ILM moves data around to the most appropriate storage media at different points in its life – depending on how often the data will be used, for instance. “You can actually keep more intelligence in the CAS system that helps you manage more of those things,” says Paul O’Brien, director of information lifecycle management for Hewlett-Packard Co.‘s StorageWorks products.
CAS can also do away with the space-wasting proliferation of copies of the same data throughout an organization, O’Brien notes. “Rather than keeping 30 copies of the same PowerPoint presentation, you can keep a single copy or a single instance of that document,” he explains. Different users and applications appear to have their own copies, but the data is stored only once.
O’Brien says this can reduce a typical organization’s storage needs by 20 to 30 per cent, and HP hopes to save more space with new technology due this summer, which will store single instances of data at the block level – so if you have multiple PowerPoint presentations with only a few slides different, common sections can be stored just once.
CAS is also easy to manage, because it dispenses with the complex file systems used in most storage. Though CAS is more costly than the tape and compact disk systems it mainly aims to replace, Asaro says, simplified management results in lower total cost of ownership than conventional storage systems offer.
At Guelph General Hospital in Guelph, Ont., an 18-month-old EMC Centera CAS system has helped keep pace with growing storage requirements for diagnostic images and simplified storage management, says Jason Winter, the hospital’s manager of information technology.

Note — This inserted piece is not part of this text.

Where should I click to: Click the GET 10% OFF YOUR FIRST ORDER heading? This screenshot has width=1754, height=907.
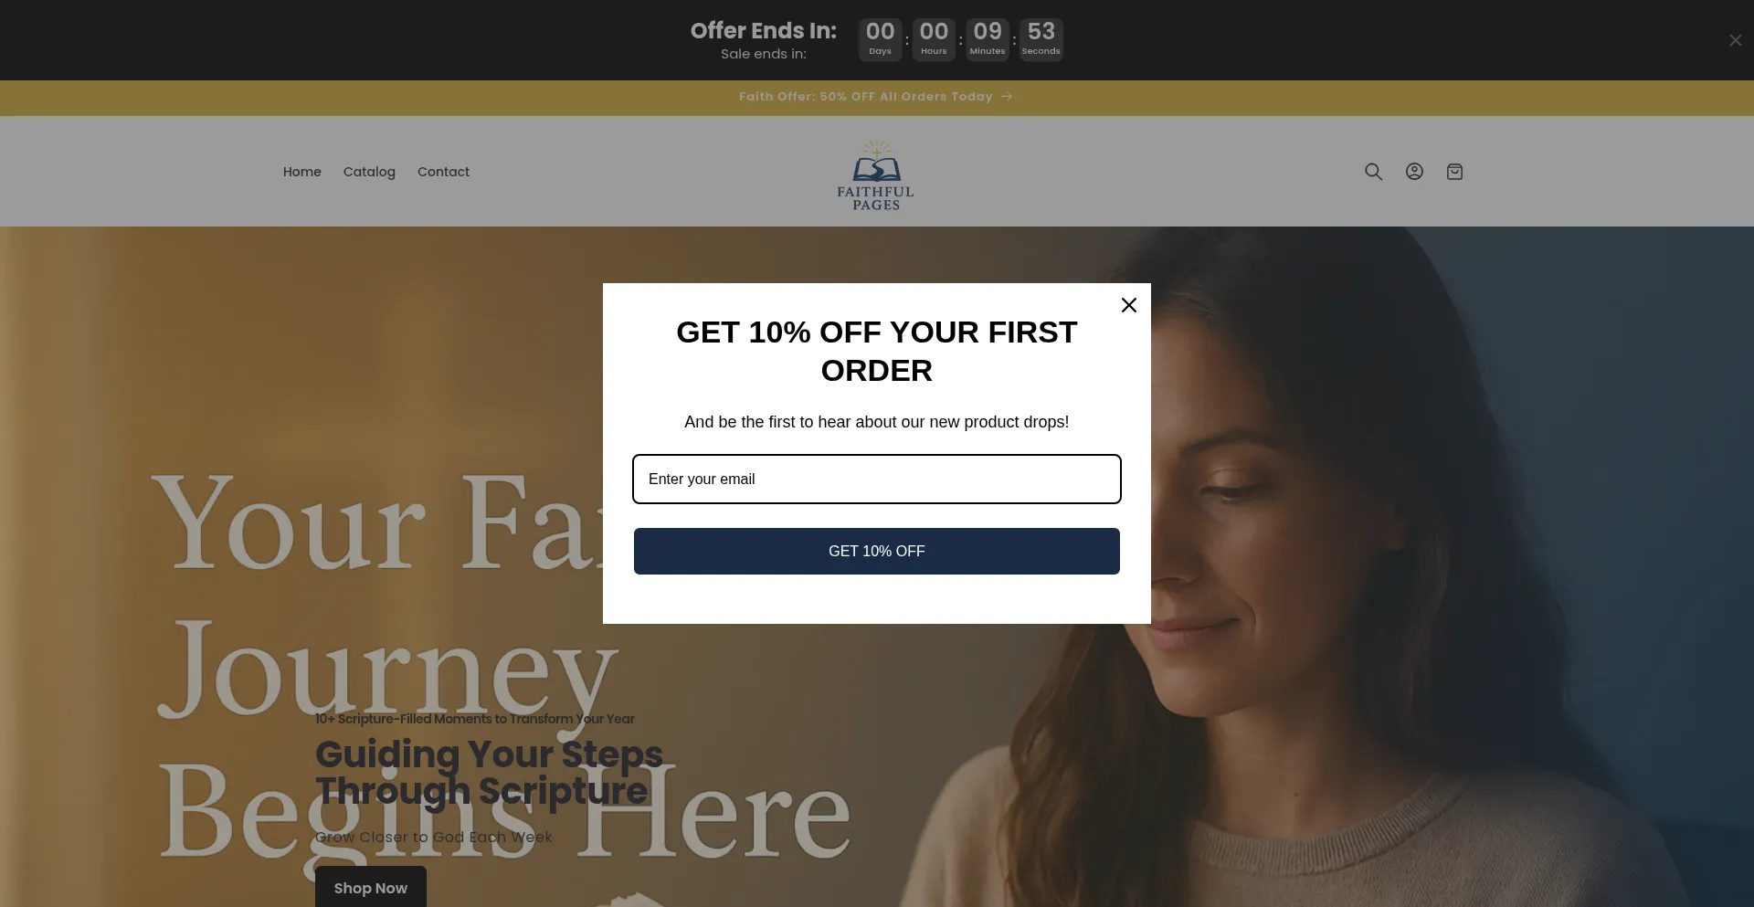(877, 352)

Previously, the hospital used DVD jukeboxes to store the images. Winter was looking for quicker, easier access to images and lower over-all cost. The move to CAS, while the technology itself cost more, lowered total cost of ownership through simplified management. Not only are day-to-day operations simpler, Winter says – “Centera is a black box for us” – but dealing with growing storage requirements is easier than before because the system is scalable. And Winter says he is more confident than before that images will be stored reliably for long periods.
Today, interest in CAS is driven largely by compliance legislation, helped along by the burgeoning storage requirements for material such as health records and video files. Since EMC pioneered the technology with Centera about three and a half years ago, Capgemini says, other vendors such as HP and StorageTek (now part of Sun), as well as smaller companies, have been quick to jump on the bandwagon.
As with many emerging technology areas, there is a need for standards. “There are a lot of products in the field and they all do things a little differently,” notes Jered Floyd, vice-president of development at CAS vendor Permabit Inc. in Cambridge, Mass. The SNIA’s XAM effort is aimed at providing a standard interface to all CAS technology. The committee is aiming for a draft standard in about a year, Floyd says.